Oglądałam ostatnio po raz piętnasty chyba i jest scena w której Oskar i Lili siedzą w pokoju, Lili mówi, że pracuje w agencji od trzech dni - dopiero zaczyna, a potem mówi Oskarowi, że jest naprawdę prawdziwym ideałem, że DO TEJ PORY SPOTYKAŁA SAMYCH NUDNYCH BIZNESMENÓW i mówi, żeby sobie nie myślał, że mówi to wszystkim klientom.

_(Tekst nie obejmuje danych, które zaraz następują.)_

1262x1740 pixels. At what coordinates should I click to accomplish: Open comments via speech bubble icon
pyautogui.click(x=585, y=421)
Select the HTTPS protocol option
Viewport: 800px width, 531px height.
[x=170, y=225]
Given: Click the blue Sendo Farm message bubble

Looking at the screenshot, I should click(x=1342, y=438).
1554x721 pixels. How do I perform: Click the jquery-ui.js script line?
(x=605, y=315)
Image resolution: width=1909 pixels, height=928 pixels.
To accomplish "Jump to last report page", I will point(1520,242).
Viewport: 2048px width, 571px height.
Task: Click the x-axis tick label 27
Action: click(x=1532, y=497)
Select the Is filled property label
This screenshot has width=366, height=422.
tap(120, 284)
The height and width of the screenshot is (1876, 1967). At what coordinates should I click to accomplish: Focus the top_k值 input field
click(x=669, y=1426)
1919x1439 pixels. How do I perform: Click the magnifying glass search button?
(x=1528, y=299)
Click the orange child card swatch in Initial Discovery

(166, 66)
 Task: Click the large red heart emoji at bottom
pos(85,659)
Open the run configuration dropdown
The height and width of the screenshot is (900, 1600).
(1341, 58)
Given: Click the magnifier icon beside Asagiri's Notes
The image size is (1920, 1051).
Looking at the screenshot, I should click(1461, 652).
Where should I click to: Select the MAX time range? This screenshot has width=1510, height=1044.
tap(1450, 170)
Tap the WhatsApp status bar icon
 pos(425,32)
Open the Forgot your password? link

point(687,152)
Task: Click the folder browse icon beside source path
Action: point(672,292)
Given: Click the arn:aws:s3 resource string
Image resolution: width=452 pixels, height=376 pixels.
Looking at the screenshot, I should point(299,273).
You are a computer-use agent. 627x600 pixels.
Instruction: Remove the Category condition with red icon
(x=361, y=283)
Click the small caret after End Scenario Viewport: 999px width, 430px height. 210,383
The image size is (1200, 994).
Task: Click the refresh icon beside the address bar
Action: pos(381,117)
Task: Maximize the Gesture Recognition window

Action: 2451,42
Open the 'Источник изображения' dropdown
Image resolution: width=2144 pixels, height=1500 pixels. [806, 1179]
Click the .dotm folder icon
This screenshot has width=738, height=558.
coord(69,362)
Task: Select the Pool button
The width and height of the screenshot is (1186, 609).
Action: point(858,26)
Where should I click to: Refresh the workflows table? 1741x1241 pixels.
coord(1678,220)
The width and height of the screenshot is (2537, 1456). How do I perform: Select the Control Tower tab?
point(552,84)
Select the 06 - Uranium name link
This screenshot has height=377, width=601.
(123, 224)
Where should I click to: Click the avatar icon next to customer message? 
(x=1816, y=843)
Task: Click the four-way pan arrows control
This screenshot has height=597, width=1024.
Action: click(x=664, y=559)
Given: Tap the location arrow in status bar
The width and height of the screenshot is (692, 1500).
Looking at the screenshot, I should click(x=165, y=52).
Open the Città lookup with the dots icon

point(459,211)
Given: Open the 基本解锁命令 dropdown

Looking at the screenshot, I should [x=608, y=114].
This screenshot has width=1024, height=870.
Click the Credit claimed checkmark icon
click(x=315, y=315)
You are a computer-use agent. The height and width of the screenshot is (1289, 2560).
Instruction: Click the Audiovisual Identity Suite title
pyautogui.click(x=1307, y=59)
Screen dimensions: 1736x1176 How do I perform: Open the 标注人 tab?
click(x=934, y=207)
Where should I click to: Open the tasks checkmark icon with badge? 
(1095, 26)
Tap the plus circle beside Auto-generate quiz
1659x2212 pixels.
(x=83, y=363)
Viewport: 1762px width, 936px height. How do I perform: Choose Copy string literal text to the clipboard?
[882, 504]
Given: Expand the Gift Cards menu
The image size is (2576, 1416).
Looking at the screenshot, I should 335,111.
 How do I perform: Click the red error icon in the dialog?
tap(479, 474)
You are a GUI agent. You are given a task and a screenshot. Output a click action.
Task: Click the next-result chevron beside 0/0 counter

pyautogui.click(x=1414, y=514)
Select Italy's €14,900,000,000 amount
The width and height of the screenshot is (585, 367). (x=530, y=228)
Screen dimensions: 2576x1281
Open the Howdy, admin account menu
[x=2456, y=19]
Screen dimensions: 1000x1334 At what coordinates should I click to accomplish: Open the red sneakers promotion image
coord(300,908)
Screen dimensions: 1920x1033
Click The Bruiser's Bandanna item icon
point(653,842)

No chyba że już wtedy Lili wyrobiła sobie zdanie na temat facetach, chociaż jej ton głosu wskazuje na to, że trochę w tej branży już siedzi, czy ktoś z was też to zauważył?
Też kiedyś zwróciłem na to uwagę. Myślę, że wcześniej mogła pracować w innej agencji lub coś w tym stylu.
Moim zdaniem gadała i zachowywała się jak doświadczona prostytutka, też mnie zdziwiło, gdy powiedziała, że pracuje w agencji od trzech dni.
przez 3 dni mogła obskoczyć ich powiedzmy dziesięciu, i wszyscy byli nudnymi biznesmenami więc być może zdążyli się już jej "przejeść", aż tu nagle wisienka na torcie - Oskar :)
Też to zauważyłam, jeszcze troszkę dziwne mi się wydało, że ledwo po trzech dniach Lili ma chodzić do wypożyczalni po filmy dla szefa.